Differences of vaccine induced antibody responses attributed to the adjuvant
Because we observed that higher IgG responses in serum were associated with the use of the AS03 adjuvant after boosting with the inactivated formulation, we interrogated the specific contribution of the adjuvant to the gene expression signatures detected. For this, we compared DEGs between G1 (IIV5/AS03) versus G2 (IIV5) on day 7 post-boost in parallel to DEGs between G1 (IIV5/AS03) and G5 (PBS) at the same time point. Analysis showed 93 (up-) and 28 (down-) genes for the G1 vs.

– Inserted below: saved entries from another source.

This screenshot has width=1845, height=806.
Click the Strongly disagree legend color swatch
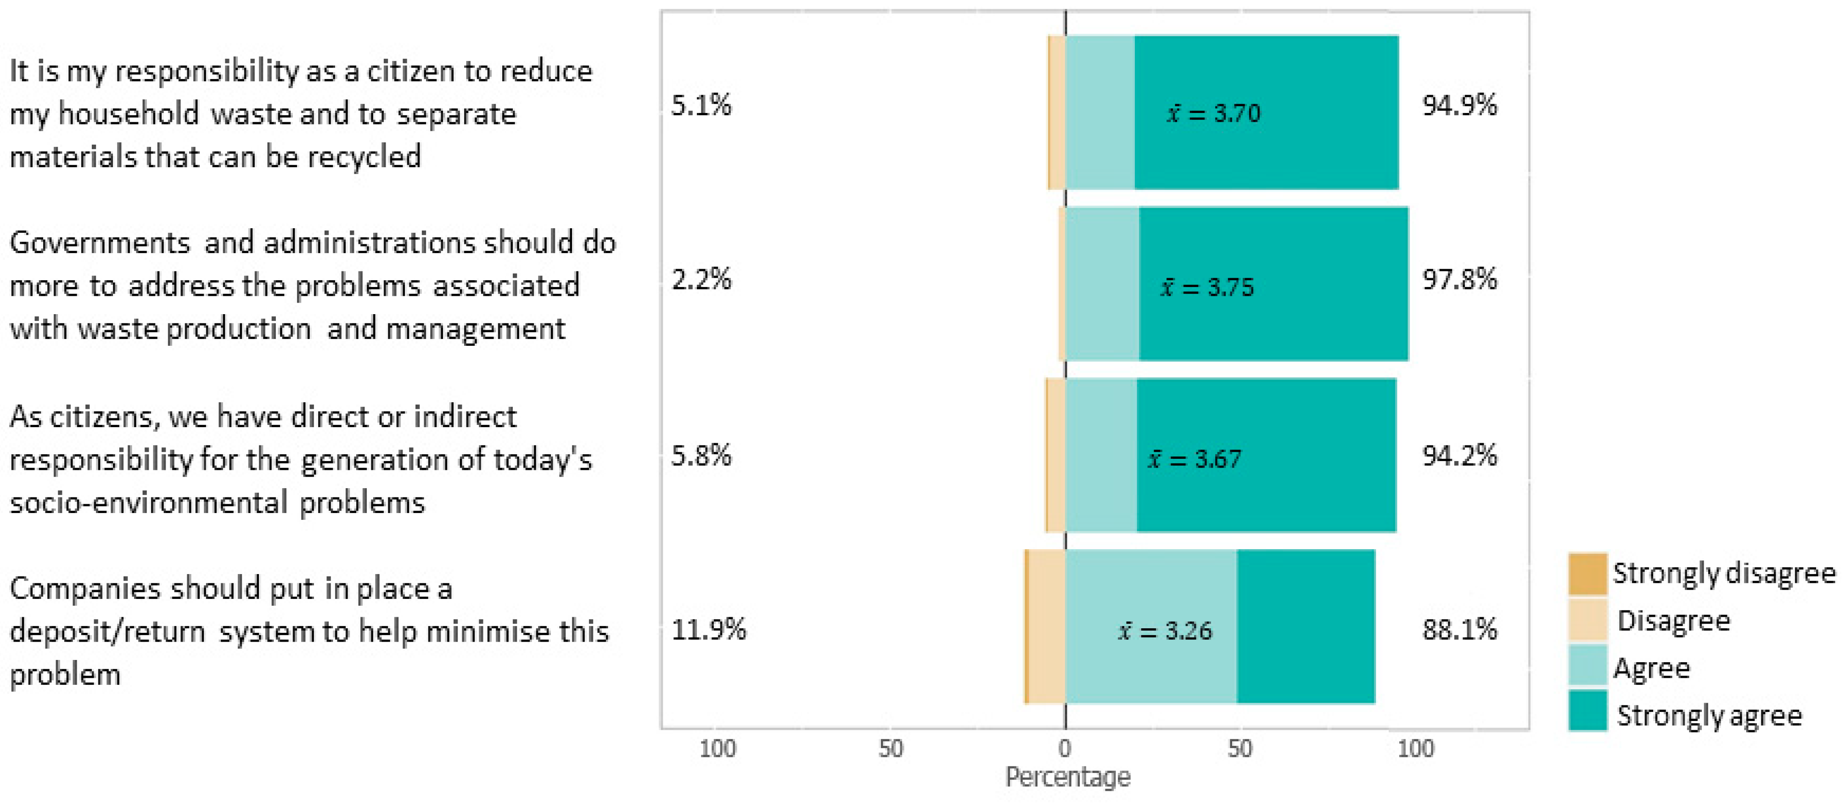click(1587, 574)
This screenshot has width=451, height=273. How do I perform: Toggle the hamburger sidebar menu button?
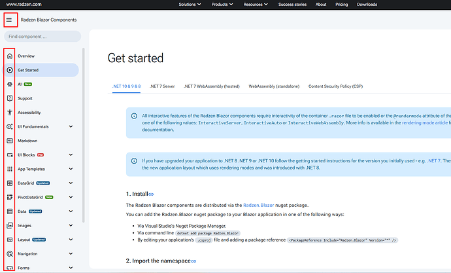tap(9, 20)
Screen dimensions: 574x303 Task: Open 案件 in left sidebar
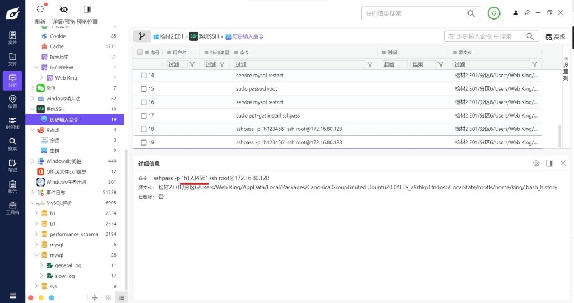[12, 38]

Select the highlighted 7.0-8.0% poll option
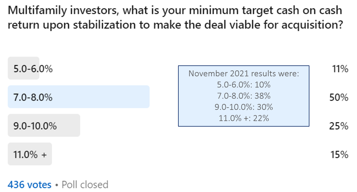(78, 97)
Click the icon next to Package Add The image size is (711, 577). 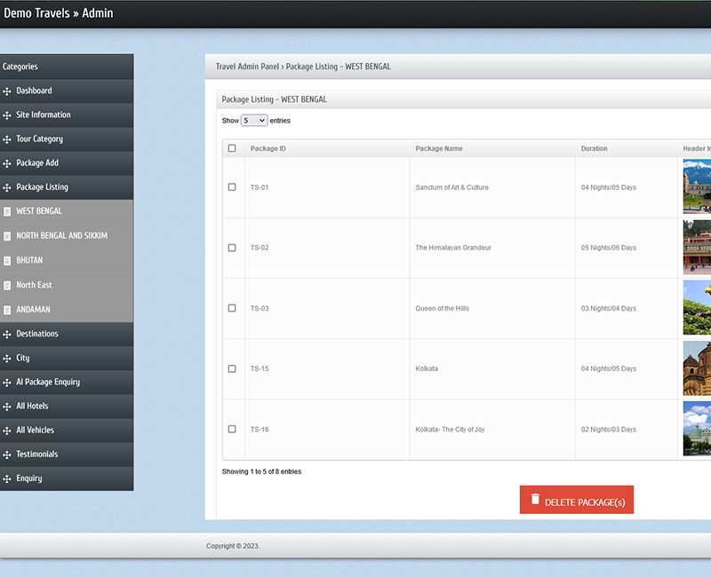7,163
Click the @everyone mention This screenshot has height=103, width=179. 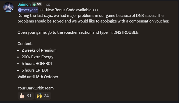click(x=28, y=10)
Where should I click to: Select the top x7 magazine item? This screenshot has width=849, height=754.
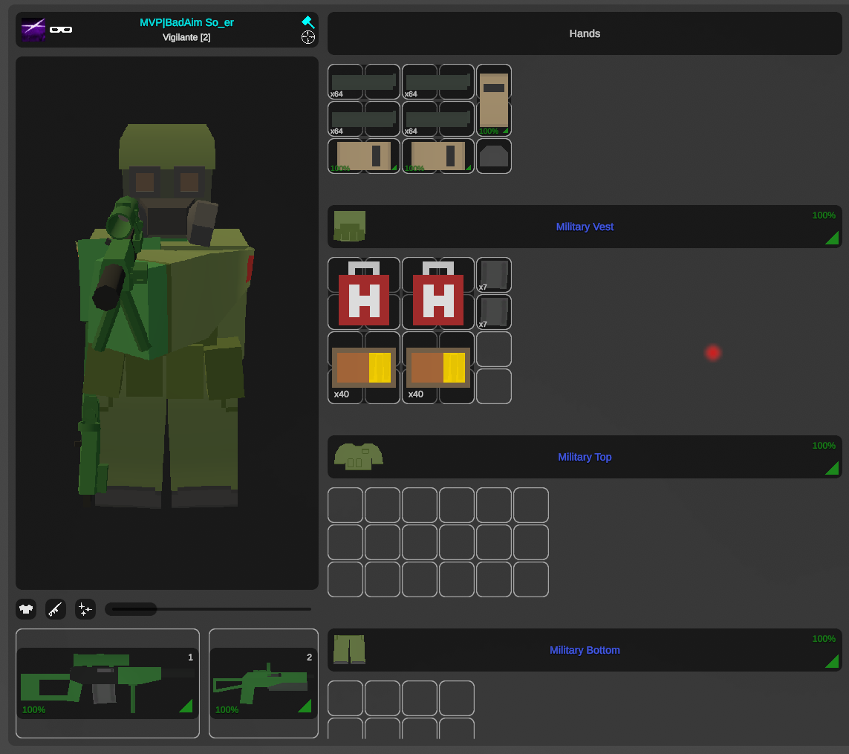[494, 275]
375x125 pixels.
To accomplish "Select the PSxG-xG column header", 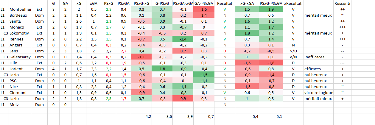I will [x=141, y=4].
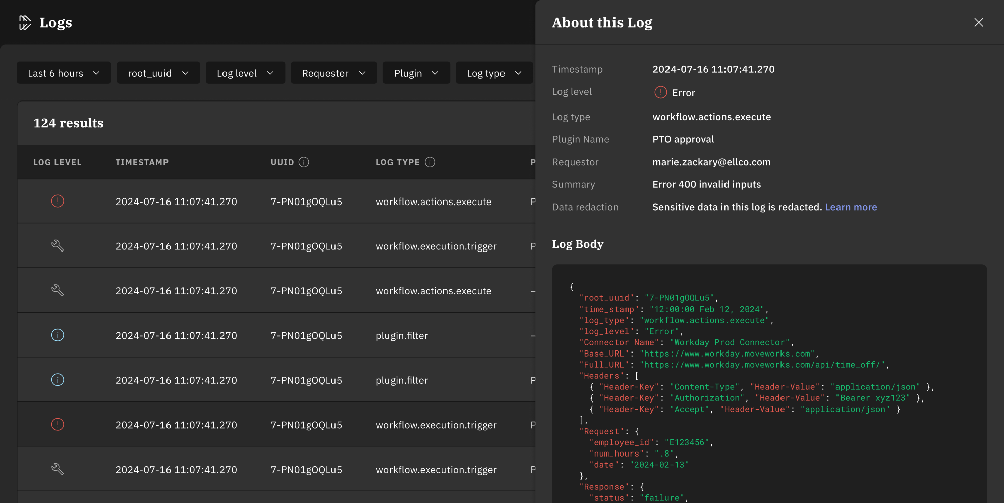The width and height of the screenshot is (1004, 503).
Task: Expand the Log type filter dropdown
Action: coord(494,73)
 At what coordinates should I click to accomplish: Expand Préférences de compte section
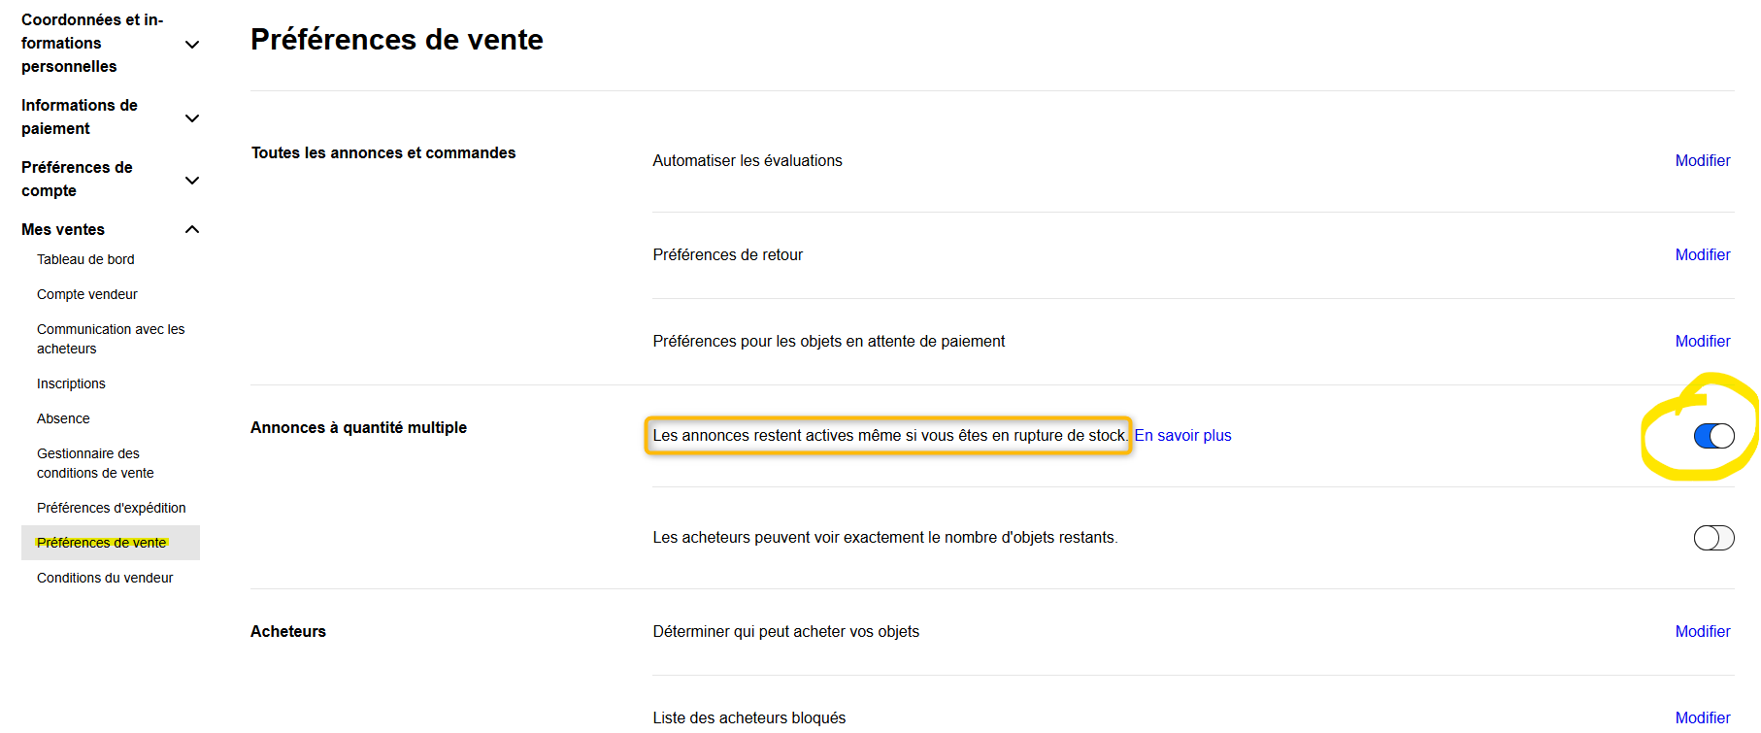pos(192,181)
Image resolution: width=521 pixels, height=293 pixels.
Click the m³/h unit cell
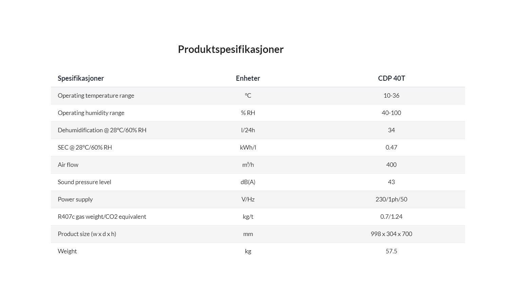[248, 165]
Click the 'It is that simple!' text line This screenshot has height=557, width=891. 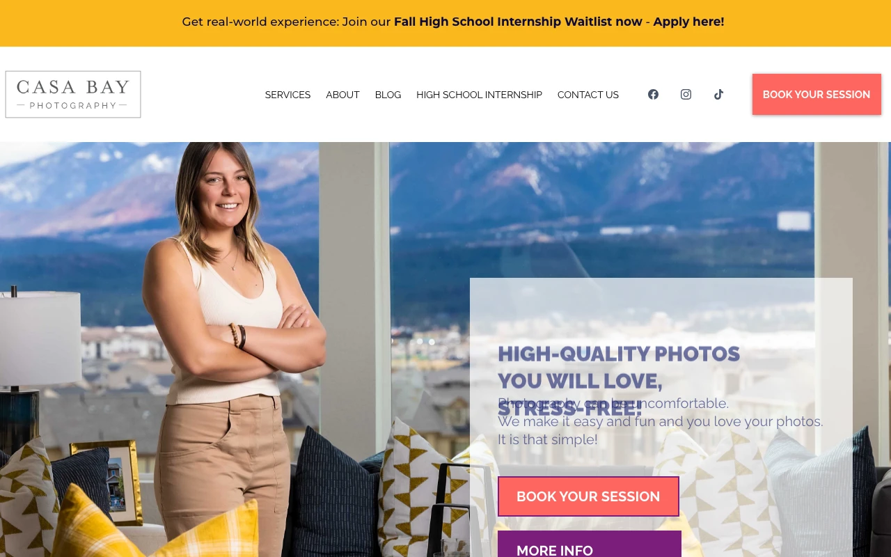click(547, 439)
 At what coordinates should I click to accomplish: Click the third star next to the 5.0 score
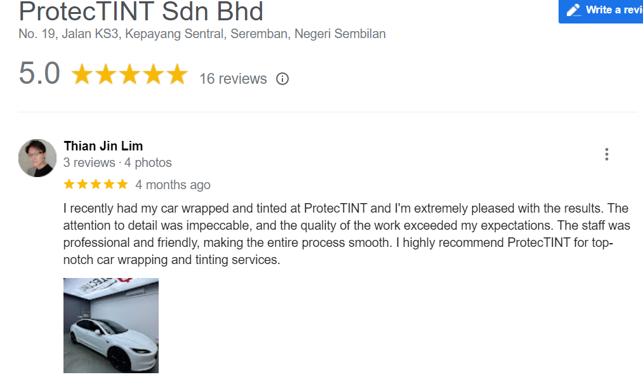click(x=129, y=74)
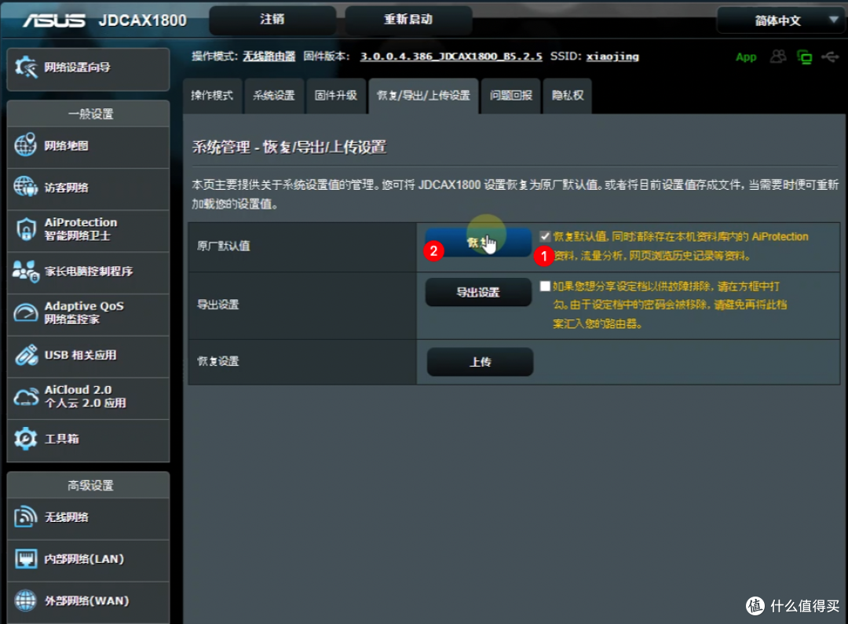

G2 comparison; and 29 (up-) and 10 (down-) for the G1 vs. placebo (Figure 7A-B). When we compared the GO categories enriched, we determined that both comparisons shared categories such as complement activation (classical pathway), leukocyte migration, and regulation of B cell activation. In contrast, some categories were unique for the G1 vs. G2 including phagocytosis (recognition and engulfment), immune-activating cell surface receptor signaling pathway or protein folding (Figure 7C). Finally, we considered that the comparison of G1 versus G2 assessed the contribution of the adjuvant independently (although in the context) of IIV5, while the comparison of G1 versus G5 – placebo – assessed the contribution of both IIV5 and AS03. If we then intersect the datasets obtained, the induction or depletion of those genes in common should be driven by the use of the AS03 adjuvant independently. As shown in the Venn-diagram (in Figure 7D), 27 of the induced genes were shared between both datasets. While 12 of them were directly related to transcription of Ig: IGHG1, IGHG3, IGKV1D-39, or JCHAIN among others; 15 referred to other processes such as regulation of innate and adaptive immune responses, including complement activation, response to stress, and B cell development: IRF4, XBP1, ITM2C, MZB1, PDIA4, POU2AF1, STT3A, TNFRSF17 (Supplemental Table 1).